- _Activity_: Find "Task: Click the Happy Band bass drum face" in the records that follow; print that line and each subsequent line through the last one, verbatim and with nothing added.

Provided records START

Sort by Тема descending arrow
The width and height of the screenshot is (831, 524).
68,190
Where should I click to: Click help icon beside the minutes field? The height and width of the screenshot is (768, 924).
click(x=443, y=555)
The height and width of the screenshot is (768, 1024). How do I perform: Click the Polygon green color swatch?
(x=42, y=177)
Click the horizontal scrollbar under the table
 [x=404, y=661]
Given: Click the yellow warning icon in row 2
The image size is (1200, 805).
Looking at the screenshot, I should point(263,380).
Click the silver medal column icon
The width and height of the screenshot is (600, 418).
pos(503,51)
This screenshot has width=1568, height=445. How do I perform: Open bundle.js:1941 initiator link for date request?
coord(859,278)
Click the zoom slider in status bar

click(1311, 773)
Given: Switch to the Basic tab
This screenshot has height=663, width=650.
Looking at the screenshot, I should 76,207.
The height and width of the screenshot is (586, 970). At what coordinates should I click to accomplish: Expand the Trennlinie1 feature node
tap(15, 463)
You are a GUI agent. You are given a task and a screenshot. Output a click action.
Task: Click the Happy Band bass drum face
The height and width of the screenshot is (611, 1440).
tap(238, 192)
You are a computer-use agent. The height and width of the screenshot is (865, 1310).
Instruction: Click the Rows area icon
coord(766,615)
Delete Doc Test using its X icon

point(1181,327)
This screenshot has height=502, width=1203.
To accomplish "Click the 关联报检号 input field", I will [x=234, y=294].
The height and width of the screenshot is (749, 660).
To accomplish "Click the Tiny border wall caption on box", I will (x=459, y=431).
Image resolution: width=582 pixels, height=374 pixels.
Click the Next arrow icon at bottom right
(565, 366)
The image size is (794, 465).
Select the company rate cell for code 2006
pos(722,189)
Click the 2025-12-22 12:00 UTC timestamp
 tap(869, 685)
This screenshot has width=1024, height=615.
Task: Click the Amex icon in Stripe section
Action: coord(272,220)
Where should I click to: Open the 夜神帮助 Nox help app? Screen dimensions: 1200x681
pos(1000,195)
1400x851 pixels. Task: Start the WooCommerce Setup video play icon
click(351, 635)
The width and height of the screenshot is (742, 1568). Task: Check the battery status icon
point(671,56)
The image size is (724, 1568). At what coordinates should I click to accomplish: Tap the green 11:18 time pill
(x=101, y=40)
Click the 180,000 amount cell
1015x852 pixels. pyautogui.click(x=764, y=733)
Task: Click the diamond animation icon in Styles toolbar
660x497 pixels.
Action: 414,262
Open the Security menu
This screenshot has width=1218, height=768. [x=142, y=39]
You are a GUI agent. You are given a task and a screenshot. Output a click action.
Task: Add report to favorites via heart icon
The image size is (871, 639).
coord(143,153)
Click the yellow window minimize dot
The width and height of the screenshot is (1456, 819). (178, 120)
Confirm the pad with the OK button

Provided records END

- _Answer for this exercise_:
Task: Click the Happy Band bass drum face
The height and width of the screenshot is (611, 1440).
tap(238, 192)
You are a computer-use agent. The height and width of the screenshot is (865, 1310).
Instruction: Click the Rows area icon
coord(766,615)
Delete Doc Test using its X icon

point(1181,327)
This screenshot has height=502, width=1203.
To accomplish "Click the 关联报检号 input field", I will [x=234, y=294].
The height and width of the screenshot is (749, 660).
To accomplish "Click the Tiny border wall caption on box", I will (x=459, y=431).
Image resolution: width=582 pixels, height=374 pixels.
Click the Next arrow icon at bottom right
(565, 366)
The image size is (794, 465).
Select the company rate cell for code 2006
pos(722,189)
Click the 2025-12-22 12:00 UTC timestamp
 tap(869, 685)
This screenshot has width=1024, height=615.
Task: Click the Amex icon in Stripe section
Action: coord(272,220)
Where should I click to: Open the 夜神帮助 Nox help app? Screen dimensions: 1200x681
pos(1000,195)
1400x851 pixels. Task: Start the WooCommerce Setup video play icon
click(351, 635)
The width and height of the screenshot is (742, 1568). Task: Check the battery status icon
point(671,56)
The image size is (724, 1568). At what coordinates should I click to accomplish: Tap the green 11:18 time pill
(x=101, y=40)
Click the 180,000 amount cell
1015x852 pixels. pyautogui.click(x=764, y=733)
Task: Click the diamond animation icon in Styles toolbar
660x497 pixels.
Action: 414,262
Open the Security menu
This screenshot has width=1218, height=768. [x=142, y=39]
You are a GUI agent. You are given a task and a screenshot. Output a click action.
Task: Add report to favorites via heart icon
The image size is (871, 639).
coord(143,153)
Click the yellow window minimize dot
The width and height of the screenshot is (1456, 819). (178, 120)
Confirm the pad with the OK button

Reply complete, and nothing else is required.